Ecuador’s biggest producer of physalis says the fruit could become the next superfood thanks to its nutritional benefits and attractive appearance.
Following the recent opening of the US market after more than a decade of negotiations, Dennis Brito, managing director of Golden Sweet Spirit, claims there is huge potential to develop sales in this and other markets over the coming years.
“Colombia has been in the US market for some time and has seen really nice growth,” he told Fruitnet.
“Up to now Europe and Canada have been our principal markets, but the opening of the US could change that as it has a huge consumer base and is just three and a half hours away by plane and less than six days by sea.”

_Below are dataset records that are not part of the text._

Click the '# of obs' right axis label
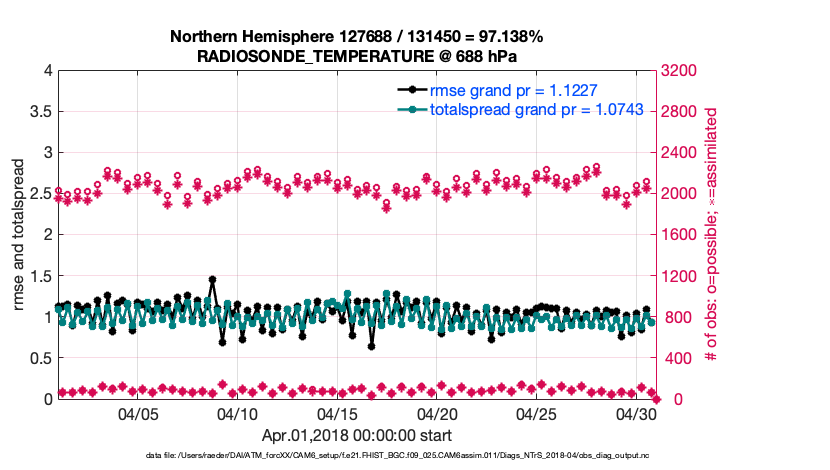This screenshot has width=830, height=470. (712, 234)
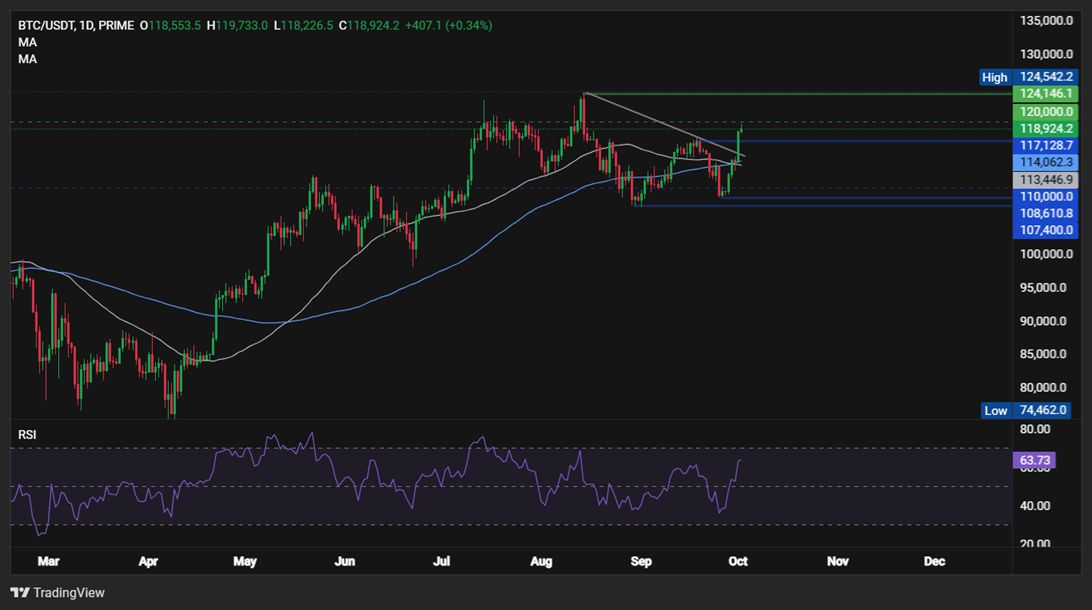Click the Oct label on time axis
The width and height of the screenshot is (1092, 610).
pyautogui.click(x=738, y=562)
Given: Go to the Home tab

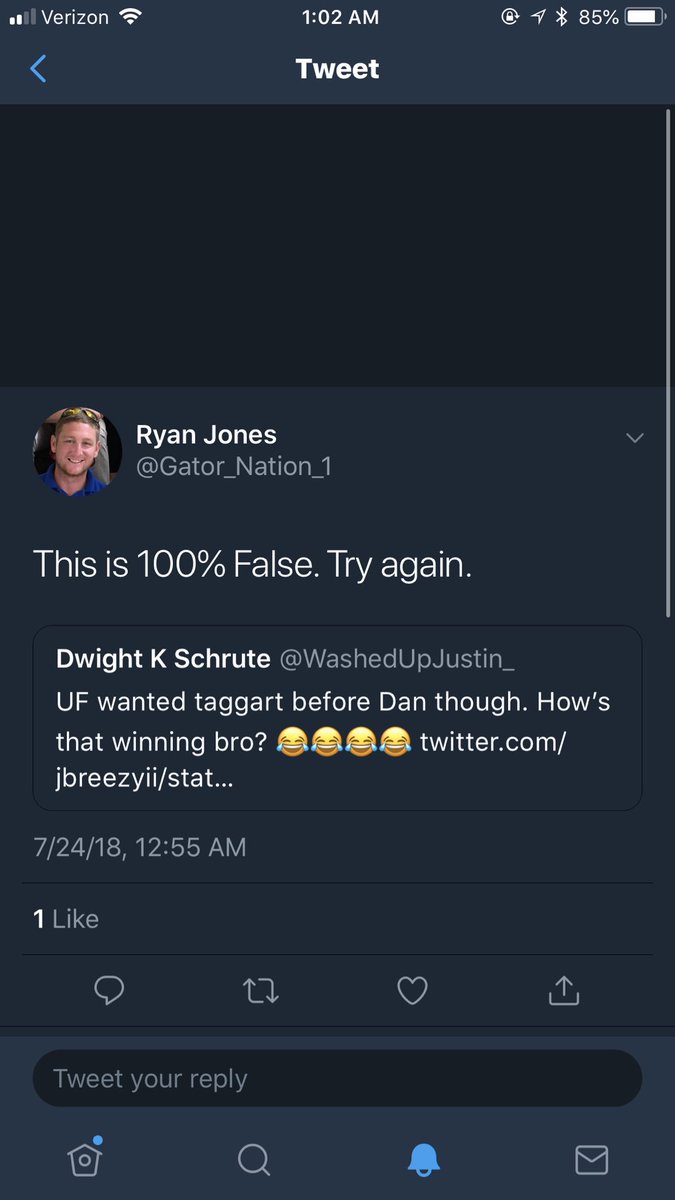Looking at the screenshot, I should tap(85, 1158).
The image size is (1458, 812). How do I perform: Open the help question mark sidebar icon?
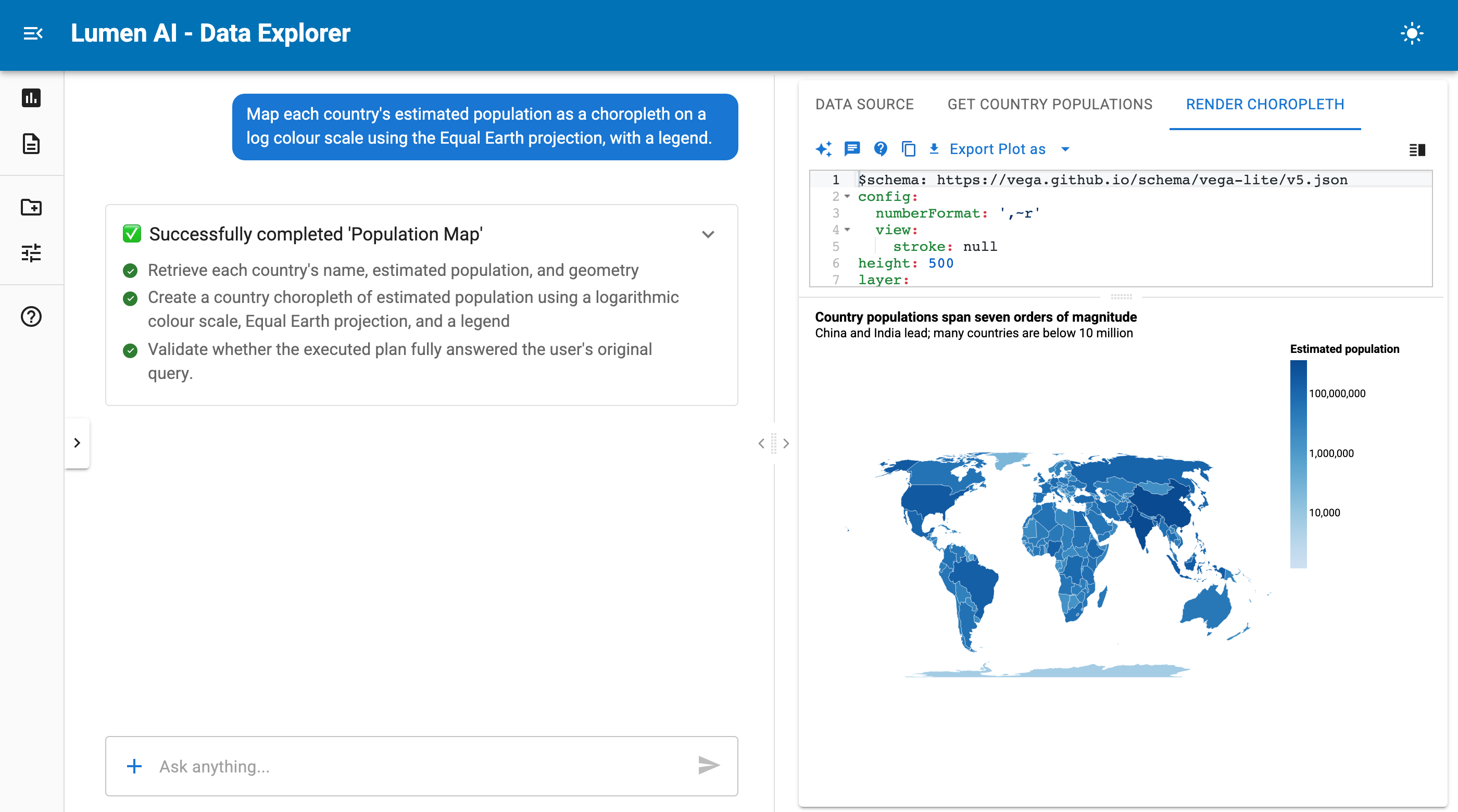[31, 316]
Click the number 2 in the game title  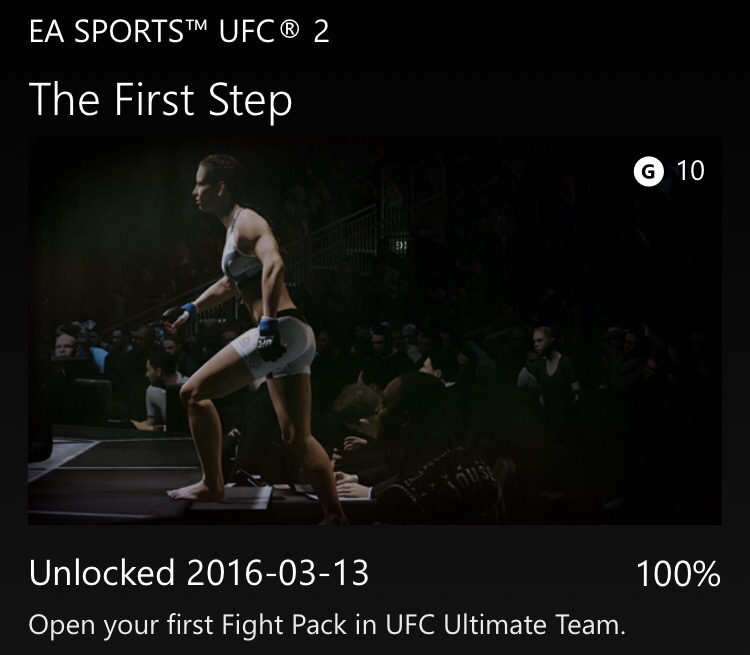pyautogui.click(x=321, y=31)
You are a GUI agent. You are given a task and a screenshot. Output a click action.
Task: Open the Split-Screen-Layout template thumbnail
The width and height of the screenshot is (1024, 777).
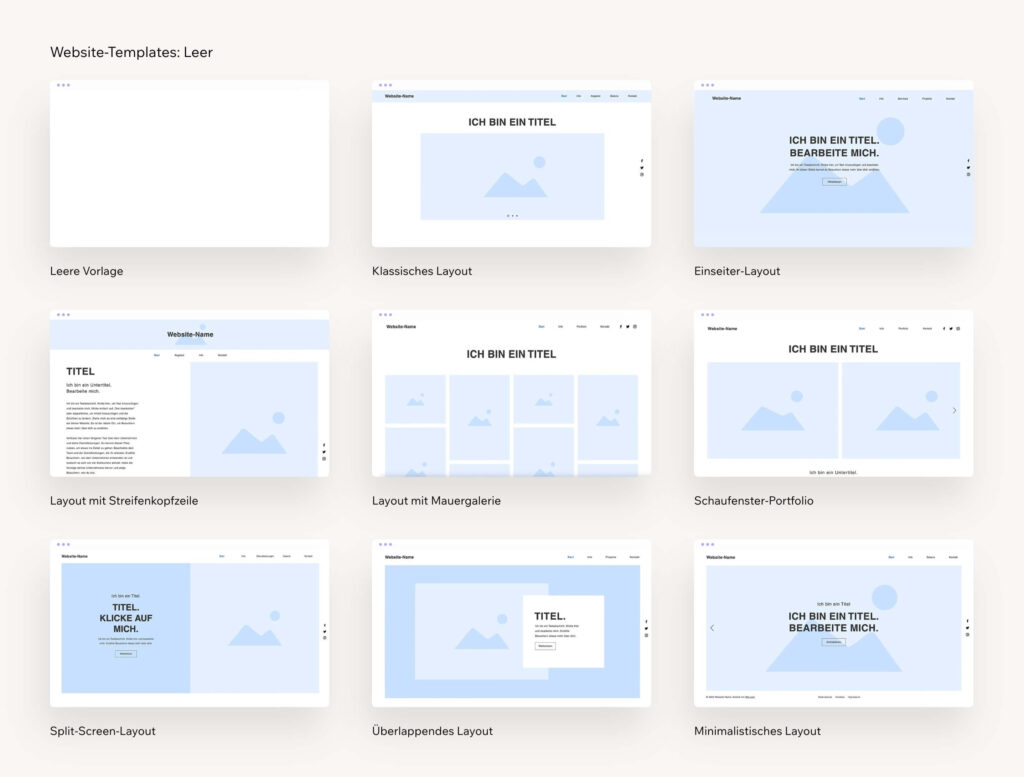[189, 622]
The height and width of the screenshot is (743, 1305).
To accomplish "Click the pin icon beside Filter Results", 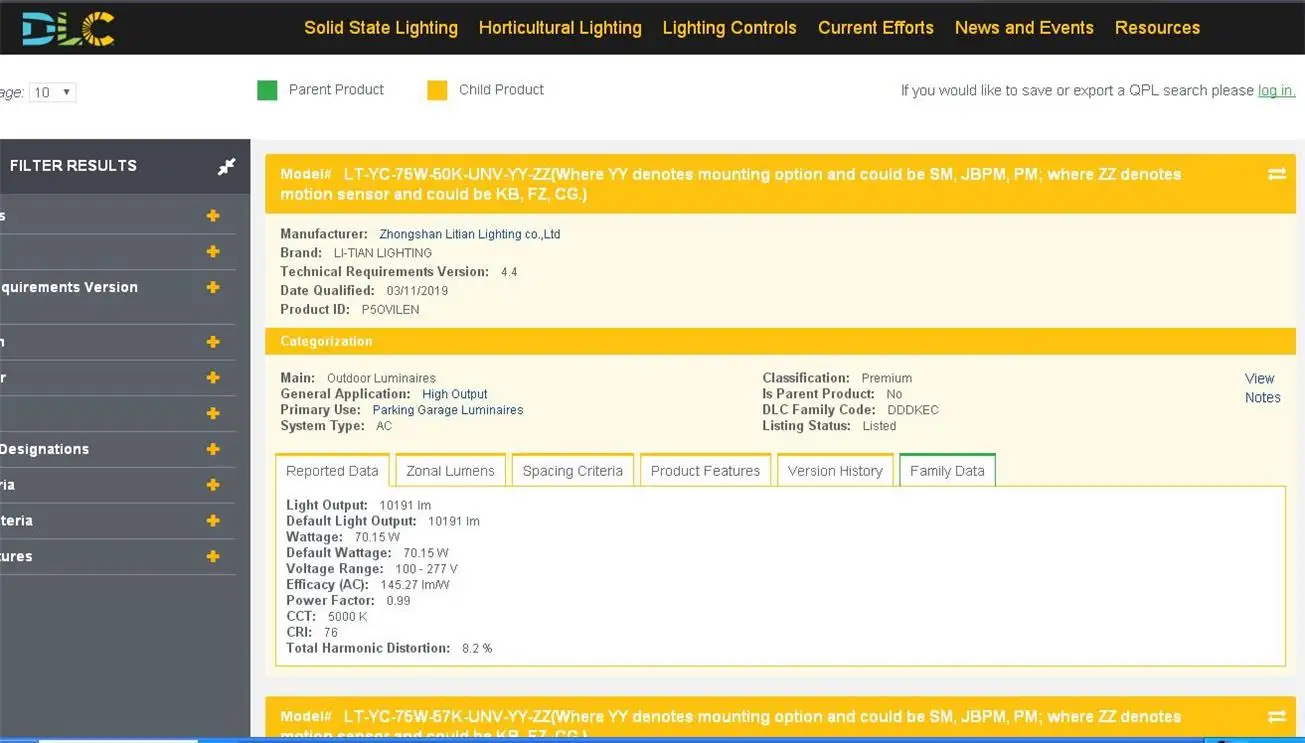I will coord(227,167).
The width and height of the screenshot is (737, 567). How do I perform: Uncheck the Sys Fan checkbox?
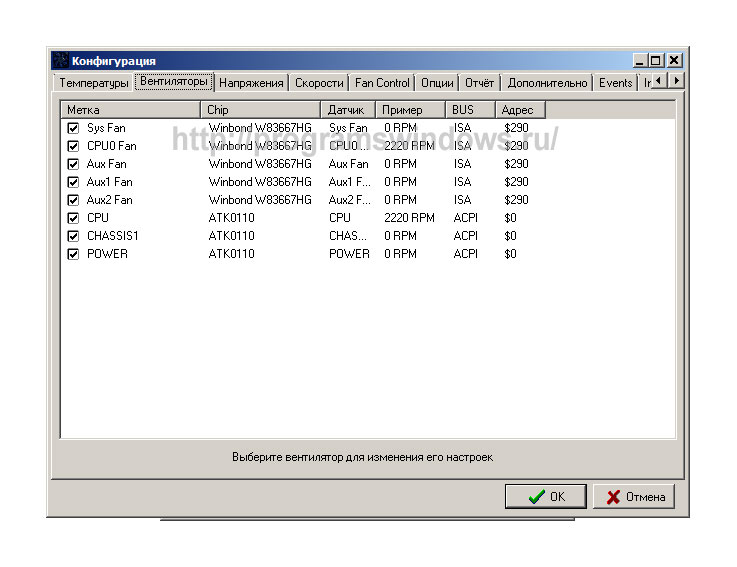tap(73, 128)
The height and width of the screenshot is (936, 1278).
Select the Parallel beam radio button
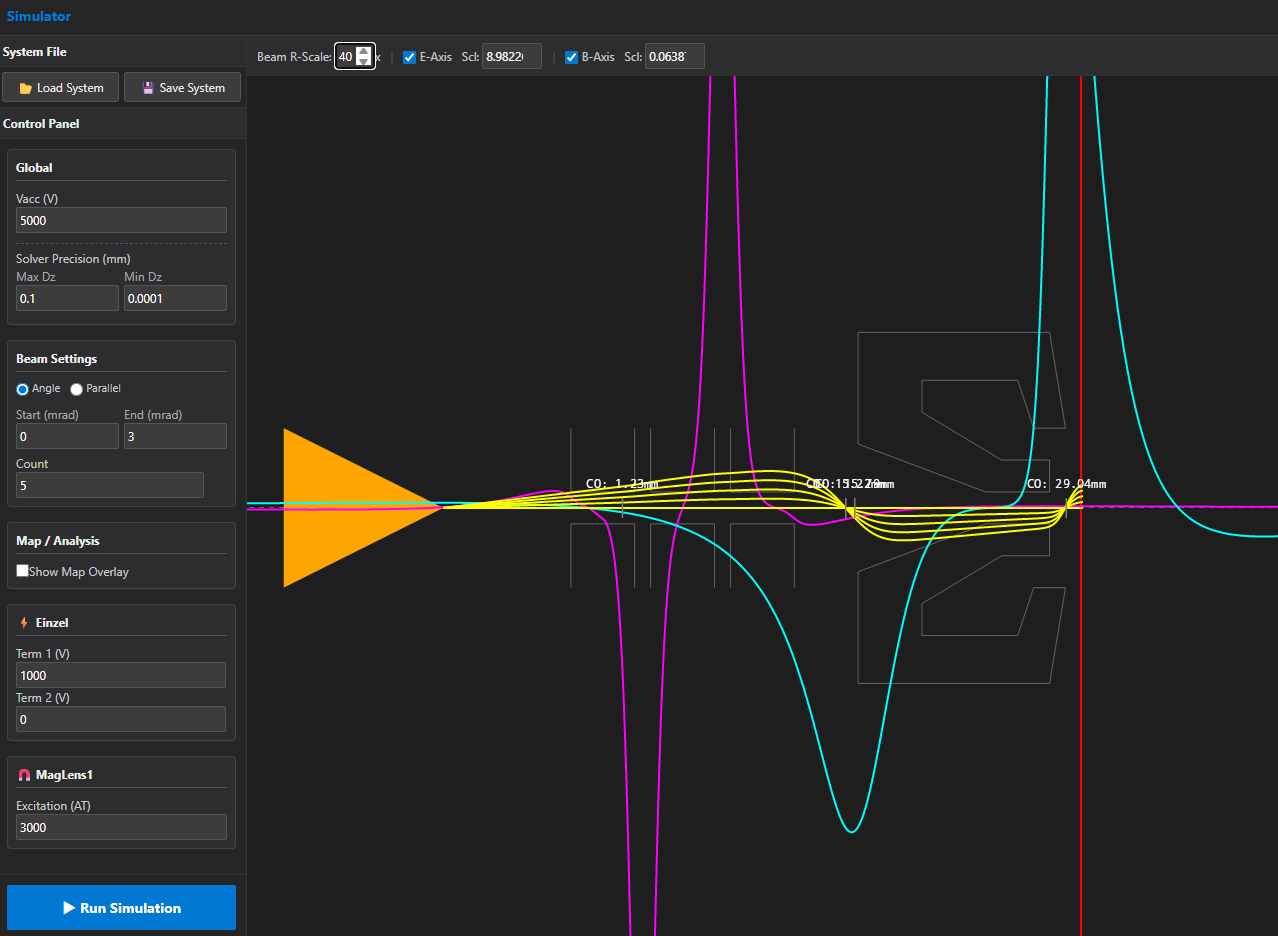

Brito is similarly optimistic about the outlook in Europe, where he believes that positioning the fruit like a berry, with similar nutritional and convenience attributes, could help to raise its profile among consumers.
“It is 40 years since physalis was introduced in Europe and it could do with a revamp,” he says. “It is the only berry with a beautiful orange colour, its freshness and flavour elicits an explosion of mixed sensations, and you cannot imagine all the nutritional benefits – as well as having extremely high levels of antioxidants it is one of the best sources of calcium in the fruit world.”
Physalis fruit is native to the Andes and in Ecuador its cultivation dates back to pre-Inca times. Today production is mostly in the hands of small and medium-sized farmers in the Sierra Norte region at an altitude of between 2,000 and 3,000m.
Golden Sweet Spirit sources its fruit from around 270ha of land – a mixture of own production and farms belonging to associated cooperative producers – which is spread over six provinces and is all GlobalGAP certified. The company processes and packs the fruit throughout the year at its recently-opened facility in the province of Cotopaxi, 50km to the south of Quito.
For a company who cites its founding principles as “quality, sustainability and social responsibility”, it’s no surprise that all of its production is carbon neutral.
“We follow the UN’s Sustainable Development Goals as for us it’s very important to produce a zero-carbon product. But it’s also important to offer the freshest product possible, which is why right now all our exports are airflown,” Brito says.